Nous avons beaucoup de points de convergence entre nous, quelle que soit notre sensibilité, sur le texte du Gouvernement, qui se montre ouvert pour perfectionner son dispositif. Je reste toutefois hésitant concernant les mesures individuelles de contrôle postérieures à la sortie d'incarcération. Deux méthodes sont en concurrence, qui nous impose de choisir la moins risquée du point de vue constitutionnel, sachant que ce besoin d'un contrôle individuel prolongé est nécessaire.
Je constate une acceptation assez généralisée de la poursuite d'une expérimentation favorisant l'utilisation de l'algorithme comme moyen de détection des signaux faibles de préparation à des opérations attentant à la sécurité nationale. Nous nous retrouvons aussi sur la balance entre la protection des libertés publiques et la capacité de transmission d'informations entre services du renseignement. Nous le savons tous, la décision récente de la CJUE sur l'accès aux données de connexion entraîne un affaiblissement massif de nos capacités de lutte contre la délinquance. Même restrictive, elle ouvre une marge d'intervention aux États nationaux pour réaliser leur travail de sécurité nationale sur l'accès aux données utiles en la matière. Elle constitue donc un pas en arrière extrêmement préjudiciable. En réalité, c'est le signal que la démarche collective de l'Union européenne fondée sur le libre marché telle que nous l'avons tous acceptée voilà des décennies manquait de vigilance par rapport à la préservation des prérogatives d'autorité et de défense de la sécurité des citoyens, s'agissant notamment de la recherche des infractions. On aurait pu s'attendre à une position plus mesurée de la part de la CJUE, qui est composée de magistrats professionnels très expérimentés. Puisque tel ne fut pas le cas, les États devraient prendre une initiative politique.

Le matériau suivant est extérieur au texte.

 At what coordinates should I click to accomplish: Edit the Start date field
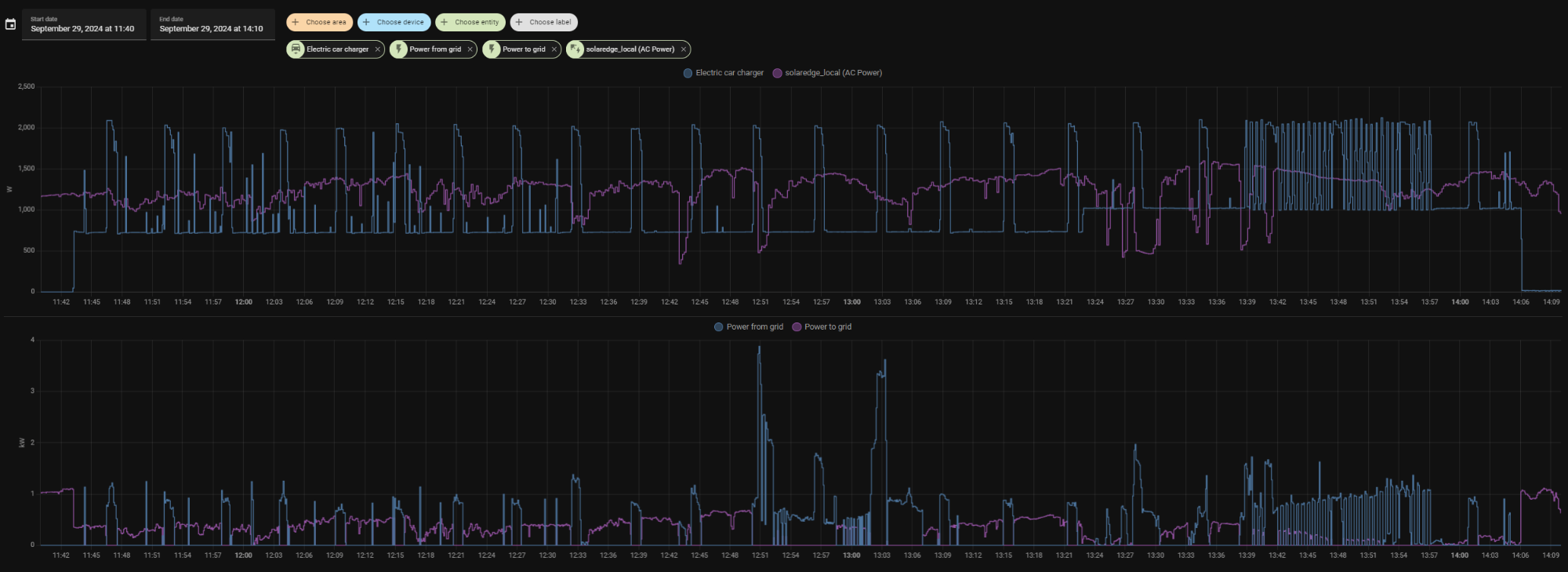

Pour ce qui est de l'accès aux archives, nos solutions sont très voisines concernant non pas le principe d'exception, qui existe depuis le début de la législation sur ce sujet, mais la façon de l'utiliser. Un travail de perfectionnement devrait porter sur la procédure du maintien en classification d'un certain nombre de documents, pour des raisons d'impératifs de sécurité, comme l'a justement souligné Pierre Ouzoulias. Et, chers collègues de la commission des affaires étrangères, la fin de l'utilisation de matériels de guerre par la France n'emporte pas automatique la cessation de l'emploi de ces outils par nos alliés à qui nous les avons cédés ! Il serait discourtois de faire circuler librement de telles données. Je vous rejoins sur le fait que seul l'exécutif peut apprécier la pertinence d'une classification, sous contrôle du juge. La décision qui émanera aujourd'hui du Conseil d'État à l'issue du délibéré sera aussi un moyen d'identifier si le contrôle du juge sur les décisions de reclassification sera ou non efficient.